• _Exercise goal_: Repeat the entries below exactly. Begin with the first line and end with the line that contains "Given: Select the date cell 14.12.2015".

[Dataset entries]
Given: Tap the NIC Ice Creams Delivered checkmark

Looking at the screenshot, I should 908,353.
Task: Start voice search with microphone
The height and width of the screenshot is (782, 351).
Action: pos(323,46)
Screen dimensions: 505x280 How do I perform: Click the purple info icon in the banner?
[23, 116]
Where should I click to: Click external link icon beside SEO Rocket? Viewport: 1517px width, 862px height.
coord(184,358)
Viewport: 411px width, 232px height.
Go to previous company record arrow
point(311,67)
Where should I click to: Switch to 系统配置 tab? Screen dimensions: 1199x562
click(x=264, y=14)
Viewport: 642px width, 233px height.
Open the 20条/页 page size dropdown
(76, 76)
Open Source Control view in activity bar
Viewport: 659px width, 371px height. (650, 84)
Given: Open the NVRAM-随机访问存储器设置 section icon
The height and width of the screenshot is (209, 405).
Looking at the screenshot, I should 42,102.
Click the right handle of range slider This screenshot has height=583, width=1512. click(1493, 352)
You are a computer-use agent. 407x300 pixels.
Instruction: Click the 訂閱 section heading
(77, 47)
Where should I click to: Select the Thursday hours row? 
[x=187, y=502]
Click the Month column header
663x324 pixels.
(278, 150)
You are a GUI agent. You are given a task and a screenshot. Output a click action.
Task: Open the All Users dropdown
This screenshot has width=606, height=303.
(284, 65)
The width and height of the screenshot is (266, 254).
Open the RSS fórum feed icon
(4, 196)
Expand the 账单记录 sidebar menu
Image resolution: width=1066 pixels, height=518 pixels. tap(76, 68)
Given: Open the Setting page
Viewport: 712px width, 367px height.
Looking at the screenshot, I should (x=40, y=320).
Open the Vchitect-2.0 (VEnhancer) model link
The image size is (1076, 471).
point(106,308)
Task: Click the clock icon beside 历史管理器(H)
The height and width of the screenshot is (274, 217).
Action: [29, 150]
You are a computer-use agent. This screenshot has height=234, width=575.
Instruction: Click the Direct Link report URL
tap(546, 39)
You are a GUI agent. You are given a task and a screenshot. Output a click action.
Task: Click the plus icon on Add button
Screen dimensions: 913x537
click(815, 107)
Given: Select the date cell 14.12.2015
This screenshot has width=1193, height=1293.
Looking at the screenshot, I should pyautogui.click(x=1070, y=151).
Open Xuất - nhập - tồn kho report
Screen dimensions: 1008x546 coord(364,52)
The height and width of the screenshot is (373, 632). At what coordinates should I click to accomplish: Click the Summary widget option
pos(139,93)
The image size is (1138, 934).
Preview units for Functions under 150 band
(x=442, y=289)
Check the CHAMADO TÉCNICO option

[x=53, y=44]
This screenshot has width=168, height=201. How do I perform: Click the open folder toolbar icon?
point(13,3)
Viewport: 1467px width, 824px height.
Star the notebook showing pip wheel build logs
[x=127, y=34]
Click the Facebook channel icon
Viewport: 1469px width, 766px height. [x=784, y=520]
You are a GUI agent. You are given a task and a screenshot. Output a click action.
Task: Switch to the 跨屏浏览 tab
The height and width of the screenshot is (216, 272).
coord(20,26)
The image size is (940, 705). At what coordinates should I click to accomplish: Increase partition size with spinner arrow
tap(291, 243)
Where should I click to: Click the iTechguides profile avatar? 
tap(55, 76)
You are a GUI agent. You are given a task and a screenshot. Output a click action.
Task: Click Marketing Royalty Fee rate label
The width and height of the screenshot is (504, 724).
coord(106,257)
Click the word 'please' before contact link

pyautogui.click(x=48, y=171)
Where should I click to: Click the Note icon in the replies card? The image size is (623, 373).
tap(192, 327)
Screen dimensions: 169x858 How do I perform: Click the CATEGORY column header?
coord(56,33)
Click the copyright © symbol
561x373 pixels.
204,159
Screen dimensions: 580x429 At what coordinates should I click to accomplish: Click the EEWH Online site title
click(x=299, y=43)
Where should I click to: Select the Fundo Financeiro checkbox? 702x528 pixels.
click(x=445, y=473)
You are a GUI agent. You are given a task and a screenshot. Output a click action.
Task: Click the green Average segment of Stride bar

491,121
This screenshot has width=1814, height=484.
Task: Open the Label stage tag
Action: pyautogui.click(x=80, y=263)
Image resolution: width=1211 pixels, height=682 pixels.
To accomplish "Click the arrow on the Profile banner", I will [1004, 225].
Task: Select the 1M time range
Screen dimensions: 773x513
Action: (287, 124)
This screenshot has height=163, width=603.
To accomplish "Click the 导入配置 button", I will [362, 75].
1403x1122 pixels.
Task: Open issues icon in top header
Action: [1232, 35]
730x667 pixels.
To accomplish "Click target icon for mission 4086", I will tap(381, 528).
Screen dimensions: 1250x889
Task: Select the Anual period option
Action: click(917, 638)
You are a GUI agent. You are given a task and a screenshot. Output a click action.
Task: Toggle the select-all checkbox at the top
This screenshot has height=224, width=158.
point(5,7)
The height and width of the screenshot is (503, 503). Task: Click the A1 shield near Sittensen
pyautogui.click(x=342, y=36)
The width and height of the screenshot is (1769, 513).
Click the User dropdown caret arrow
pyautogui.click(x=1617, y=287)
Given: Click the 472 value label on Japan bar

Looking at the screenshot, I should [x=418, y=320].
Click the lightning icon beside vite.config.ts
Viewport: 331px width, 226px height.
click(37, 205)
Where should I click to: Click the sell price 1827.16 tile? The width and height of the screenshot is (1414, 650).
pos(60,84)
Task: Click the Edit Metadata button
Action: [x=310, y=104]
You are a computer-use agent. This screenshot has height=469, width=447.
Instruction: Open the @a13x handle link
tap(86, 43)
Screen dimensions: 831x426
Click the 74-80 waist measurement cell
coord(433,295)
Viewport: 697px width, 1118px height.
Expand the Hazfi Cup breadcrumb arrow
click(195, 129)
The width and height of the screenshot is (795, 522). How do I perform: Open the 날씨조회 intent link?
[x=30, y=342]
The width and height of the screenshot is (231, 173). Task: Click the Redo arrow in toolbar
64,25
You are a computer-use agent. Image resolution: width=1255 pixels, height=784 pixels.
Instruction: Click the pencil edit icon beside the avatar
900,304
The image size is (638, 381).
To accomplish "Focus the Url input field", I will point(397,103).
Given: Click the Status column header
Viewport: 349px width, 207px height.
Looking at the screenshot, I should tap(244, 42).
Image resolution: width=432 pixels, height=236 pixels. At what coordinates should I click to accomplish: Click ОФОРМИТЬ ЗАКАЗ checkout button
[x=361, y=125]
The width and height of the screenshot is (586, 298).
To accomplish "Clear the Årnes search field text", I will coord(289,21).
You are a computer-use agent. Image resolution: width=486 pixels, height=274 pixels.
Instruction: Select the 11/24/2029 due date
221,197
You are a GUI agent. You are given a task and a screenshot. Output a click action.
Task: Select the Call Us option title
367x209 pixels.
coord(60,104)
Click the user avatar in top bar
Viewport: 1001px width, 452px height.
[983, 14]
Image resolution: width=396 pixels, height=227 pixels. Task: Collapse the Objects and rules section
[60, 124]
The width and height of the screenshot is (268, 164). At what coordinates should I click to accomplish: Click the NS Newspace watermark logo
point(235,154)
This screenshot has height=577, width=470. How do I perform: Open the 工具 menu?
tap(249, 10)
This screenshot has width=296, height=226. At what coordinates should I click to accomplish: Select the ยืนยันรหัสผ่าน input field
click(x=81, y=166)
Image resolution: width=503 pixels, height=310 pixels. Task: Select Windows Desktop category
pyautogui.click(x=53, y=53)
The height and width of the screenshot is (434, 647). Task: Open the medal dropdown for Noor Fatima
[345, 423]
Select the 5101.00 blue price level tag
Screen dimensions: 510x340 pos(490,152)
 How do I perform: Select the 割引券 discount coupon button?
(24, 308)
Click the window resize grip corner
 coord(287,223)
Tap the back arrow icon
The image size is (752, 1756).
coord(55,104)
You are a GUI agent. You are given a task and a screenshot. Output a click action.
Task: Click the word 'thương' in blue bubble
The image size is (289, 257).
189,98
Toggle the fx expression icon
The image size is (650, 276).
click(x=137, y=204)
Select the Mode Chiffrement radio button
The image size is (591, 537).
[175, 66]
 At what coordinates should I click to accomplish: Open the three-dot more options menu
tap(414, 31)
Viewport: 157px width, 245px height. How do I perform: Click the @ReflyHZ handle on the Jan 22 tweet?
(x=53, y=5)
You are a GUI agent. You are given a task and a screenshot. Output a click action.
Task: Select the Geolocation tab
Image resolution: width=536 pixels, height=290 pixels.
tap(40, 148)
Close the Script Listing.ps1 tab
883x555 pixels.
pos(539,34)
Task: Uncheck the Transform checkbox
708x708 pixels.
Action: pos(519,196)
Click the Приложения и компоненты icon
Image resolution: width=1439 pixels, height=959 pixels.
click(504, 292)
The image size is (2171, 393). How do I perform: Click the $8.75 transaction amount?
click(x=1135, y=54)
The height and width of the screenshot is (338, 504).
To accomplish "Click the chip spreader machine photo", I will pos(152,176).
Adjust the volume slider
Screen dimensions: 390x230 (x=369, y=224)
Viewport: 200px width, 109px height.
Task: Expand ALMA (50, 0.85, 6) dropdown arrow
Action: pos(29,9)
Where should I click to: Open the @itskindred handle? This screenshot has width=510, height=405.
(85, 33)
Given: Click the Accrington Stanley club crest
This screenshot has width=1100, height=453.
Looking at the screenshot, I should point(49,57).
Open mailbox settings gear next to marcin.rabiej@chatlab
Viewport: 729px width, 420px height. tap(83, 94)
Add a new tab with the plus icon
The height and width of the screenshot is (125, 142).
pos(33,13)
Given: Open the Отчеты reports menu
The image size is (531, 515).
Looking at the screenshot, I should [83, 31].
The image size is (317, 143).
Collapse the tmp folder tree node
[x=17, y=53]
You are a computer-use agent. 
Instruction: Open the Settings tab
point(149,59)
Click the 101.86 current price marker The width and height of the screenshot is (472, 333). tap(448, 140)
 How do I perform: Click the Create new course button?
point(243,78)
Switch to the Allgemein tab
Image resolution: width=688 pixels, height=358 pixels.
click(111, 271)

• _Task response_:
Given: Tap the NIC Ice Creams Delivered checkmark

Looking at the screenshot, I should 908,353.
Task: Start voice search with microphone
The height and width of the screenshot is (782, 351).
Action: pos(323,46)
Screen dimensions: 505x280 How do I perform: Click the purple info icon in the banner?
[23, 116]
Where should I click to: Click external link icon beside SEO Rocket? Viewport: 1517px width, 862px height.
coord(184,358)
Viewport: 411px width, 232px height.
Go to previous company record arrow
point(311,67)
Where should I click to: Switch to 系统配置 tab? Screen dimensions: 1199x562
click(x=264, y=14)
Viewport: 642px width, 233px height.
Open the 20条/页 page size dropdown
(76, 76)
Open Source Control view in activity bar
Viewport: 659px width, 371px height. (650, 84)
Given: Open the NVRAM-随机访问存储器设置 section icon
The height and width of the screenshot is (209, 405).
Looking at the screenshot, I should 42,102.
Click the right handle of range slider This screenshot has height=583, width=1512. click(1493, 352)
You are a computer-use agent. 407x300 pixels.
Instruction: Click the 訂閱 section heading
(77, 47)
Where should I click to: Select the Thursday hours row? 
[x=187, y=502]
Click the Month column header
663x324 pixels.
(278, 150)
You are a GUI agent. You are given a task and a screenshot. Output a click action.
Task: Open the All Users dropdown
This screenshot has width=606, height=303.
(284, 65)
The width and height of the screenshot is (266, 254).
Open the RSS fórum feed icon
(4, 196)
Expand the 账单记录 sidebar menu
Image resolution: width=1066 pixels, height=518 pixels. tap(76, 68)
Given: Open the Setting page
Viewport: 712px width, 367px height.
Looking at the screenshot, I should (x=40, y=320).
Open the Vchitect-2.0 (VEnhancer) model link
The image size is (1076, 471).
point(106,308)
Task: Click the clock icon beside 历史管理器(H)
The height and width of the screenshot is (274, 217).
Action: [29, 150]
You are a computer-use agent. This screenshot has height=234, width=575.
Instruction: Click the Direct Link report URL
tap(546, 39)
You are a GUI agent. You are given a task and a screenshot. Output a click action.
Task: Click the plus icon on Add button
Screen dimensions: 913x537
click(815, 107)
Given: Select the date cell 14.12.2015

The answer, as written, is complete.